:: Material to process
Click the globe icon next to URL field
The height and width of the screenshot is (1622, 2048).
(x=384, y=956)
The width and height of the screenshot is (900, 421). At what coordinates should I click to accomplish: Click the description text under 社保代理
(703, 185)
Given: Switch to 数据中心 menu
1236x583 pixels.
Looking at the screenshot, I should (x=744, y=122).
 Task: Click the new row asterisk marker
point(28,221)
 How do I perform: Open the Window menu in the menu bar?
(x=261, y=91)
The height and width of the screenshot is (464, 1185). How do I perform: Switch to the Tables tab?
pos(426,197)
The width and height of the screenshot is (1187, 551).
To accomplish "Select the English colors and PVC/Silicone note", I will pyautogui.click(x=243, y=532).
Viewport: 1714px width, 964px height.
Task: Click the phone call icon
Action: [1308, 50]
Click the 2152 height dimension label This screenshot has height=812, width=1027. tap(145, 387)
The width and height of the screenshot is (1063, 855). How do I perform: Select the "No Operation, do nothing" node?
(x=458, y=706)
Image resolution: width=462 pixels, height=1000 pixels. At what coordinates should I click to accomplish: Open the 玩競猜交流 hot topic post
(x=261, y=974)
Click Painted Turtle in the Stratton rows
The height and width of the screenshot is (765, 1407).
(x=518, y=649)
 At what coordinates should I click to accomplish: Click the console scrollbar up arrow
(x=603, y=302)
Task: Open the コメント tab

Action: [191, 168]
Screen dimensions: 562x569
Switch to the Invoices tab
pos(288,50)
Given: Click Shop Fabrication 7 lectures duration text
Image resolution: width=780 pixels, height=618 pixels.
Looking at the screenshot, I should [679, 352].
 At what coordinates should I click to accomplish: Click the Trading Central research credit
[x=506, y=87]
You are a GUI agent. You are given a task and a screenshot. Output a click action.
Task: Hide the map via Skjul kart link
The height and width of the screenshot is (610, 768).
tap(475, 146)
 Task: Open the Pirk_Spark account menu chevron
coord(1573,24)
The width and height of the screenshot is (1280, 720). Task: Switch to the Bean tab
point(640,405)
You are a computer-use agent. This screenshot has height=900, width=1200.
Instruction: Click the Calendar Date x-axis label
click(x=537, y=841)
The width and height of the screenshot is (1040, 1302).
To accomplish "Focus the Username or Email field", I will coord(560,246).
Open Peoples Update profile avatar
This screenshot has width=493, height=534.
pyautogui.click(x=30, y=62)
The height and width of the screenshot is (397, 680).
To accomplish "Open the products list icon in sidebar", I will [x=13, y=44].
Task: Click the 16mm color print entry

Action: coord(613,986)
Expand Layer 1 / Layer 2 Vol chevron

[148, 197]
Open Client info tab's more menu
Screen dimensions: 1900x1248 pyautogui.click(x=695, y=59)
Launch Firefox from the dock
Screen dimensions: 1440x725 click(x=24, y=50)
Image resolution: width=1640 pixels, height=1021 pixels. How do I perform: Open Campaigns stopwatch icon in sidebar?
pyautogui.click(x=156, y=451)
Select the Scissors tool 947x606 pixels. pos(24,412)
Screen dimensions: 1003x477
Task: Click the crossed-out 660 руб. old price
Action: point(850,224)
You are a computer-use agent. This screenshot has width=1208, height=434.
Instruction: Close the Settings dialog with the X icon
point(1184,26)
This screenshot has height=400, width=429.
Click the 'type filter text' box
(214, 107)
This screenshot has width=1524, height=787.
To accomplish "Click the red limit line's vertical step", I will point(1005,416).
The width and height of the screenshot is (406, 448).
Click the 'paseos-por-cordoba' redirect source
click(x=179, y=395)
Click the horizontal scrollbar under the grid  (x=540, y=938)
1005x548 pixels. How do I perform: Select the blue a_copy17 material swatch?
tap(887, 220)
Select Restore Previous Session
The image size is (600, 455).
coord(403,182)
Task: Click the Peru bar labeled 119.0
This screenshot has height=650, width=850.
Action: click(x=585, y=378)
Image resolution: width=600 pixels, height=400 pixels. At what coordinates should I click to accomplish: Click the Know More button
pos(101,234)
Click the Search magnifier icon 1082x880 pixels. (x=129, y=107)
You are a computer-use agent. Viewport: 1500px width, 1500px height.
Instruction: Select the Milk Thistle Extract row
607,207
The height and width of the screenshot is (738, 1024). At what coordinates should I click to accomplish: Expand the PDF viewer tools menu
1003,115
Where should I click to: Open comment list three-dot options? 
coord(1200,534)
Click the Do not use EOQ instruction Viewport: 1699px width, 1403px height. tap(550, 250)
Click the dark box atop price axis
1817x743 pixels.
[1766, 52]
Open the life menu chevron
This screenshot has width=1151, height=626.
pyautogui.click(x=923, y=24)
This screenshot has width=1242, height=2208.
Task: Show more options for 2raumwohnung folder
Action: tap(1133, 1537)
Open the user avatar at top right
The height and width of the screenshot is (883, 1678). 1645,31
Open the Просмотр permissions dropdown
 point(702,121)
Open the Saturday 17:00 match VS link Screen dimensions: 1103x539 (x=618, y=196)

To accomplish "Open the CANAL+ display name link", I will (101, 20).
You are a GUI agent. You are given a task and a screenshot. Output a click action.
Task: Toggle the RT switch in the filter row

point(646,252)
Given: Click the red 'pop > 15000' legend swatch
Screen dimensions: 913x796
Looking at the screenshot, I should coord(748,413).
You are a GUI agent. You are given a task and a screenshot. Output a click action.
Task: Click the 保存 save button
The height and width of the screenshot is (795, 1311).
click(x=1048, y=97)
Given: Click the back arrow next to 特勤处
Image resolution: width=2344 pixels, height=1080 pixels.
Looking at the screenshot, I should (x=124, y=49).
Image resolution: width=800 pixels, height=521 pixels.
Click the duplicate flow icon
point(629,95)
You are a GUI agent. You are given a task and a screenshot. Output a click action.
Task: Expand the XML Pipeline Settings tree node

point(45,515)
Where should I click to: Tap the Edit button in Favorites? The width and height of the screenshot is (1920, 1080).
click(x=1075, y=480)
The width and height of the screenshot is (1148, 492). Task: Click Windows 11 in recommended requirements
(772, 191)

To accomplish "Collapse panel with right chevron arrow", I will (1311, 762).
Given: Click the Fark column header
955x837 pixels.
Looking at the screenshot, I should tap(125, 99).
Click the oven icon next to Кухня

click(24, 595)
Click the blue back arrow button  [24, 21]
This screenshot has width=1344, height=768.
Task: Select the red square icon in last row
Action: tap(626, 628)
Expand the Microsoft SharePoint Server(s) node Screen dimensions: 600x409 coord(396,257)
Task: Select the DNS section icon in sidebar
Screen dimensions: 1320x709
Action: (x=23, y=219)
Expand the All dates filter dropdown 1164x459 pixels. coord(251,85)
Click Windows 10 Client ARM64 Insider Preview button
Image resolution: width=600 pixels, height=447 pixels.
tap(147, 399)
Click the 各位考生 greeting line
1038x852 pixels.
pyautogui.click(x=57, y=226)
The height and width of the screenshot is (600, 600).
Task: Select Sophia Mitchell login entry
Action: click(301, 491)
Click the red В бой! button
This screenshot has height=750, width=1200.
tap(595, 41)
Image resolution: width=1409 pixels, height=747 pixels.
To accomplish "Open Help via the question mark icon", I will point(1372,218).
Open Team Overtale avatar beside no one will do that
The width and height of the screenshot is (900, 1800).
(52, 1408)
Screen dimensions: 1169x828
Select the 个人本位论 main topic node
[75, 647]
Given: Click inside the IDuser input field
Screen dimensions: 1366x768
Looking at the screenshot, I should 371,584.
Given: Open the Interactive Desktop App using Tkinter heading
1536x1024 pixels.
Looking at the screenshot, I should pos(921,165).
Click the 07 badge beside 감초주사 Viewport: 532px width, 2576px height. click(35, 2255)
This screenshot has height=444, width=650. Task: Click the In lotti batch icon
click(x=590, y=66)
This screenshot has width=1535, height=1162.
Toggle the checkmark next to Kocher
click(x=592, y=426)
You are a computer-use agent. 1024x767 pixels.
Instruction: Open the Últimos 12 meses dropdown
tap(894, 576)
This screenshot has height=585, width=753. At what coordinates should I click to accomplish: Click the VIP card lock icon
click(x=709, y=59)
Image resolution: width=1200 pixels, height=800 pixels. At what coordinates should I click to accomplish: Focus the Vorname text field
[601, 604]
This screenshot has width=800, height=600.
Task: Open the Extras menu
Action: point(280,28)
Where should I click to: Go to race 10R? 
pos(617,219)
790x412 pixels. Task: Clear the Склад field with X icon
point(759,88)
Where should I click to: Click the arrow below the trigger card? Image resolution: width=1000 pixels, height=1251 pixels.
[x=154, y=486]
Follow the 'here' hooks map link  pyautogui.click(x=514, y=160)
::::
Extract, from the material above, each line holding the word "link".

Task: Hide the map via Skjul kart link
Open the Saturday 17:00 match VS link Screen dimensions: 1103x539 (x=618, y=196)
To accomplish "Open the CANAL+ display name link", I will (101, 20).
Follow the 'here' hooks map link  pyautogui.click(x=514, y=160)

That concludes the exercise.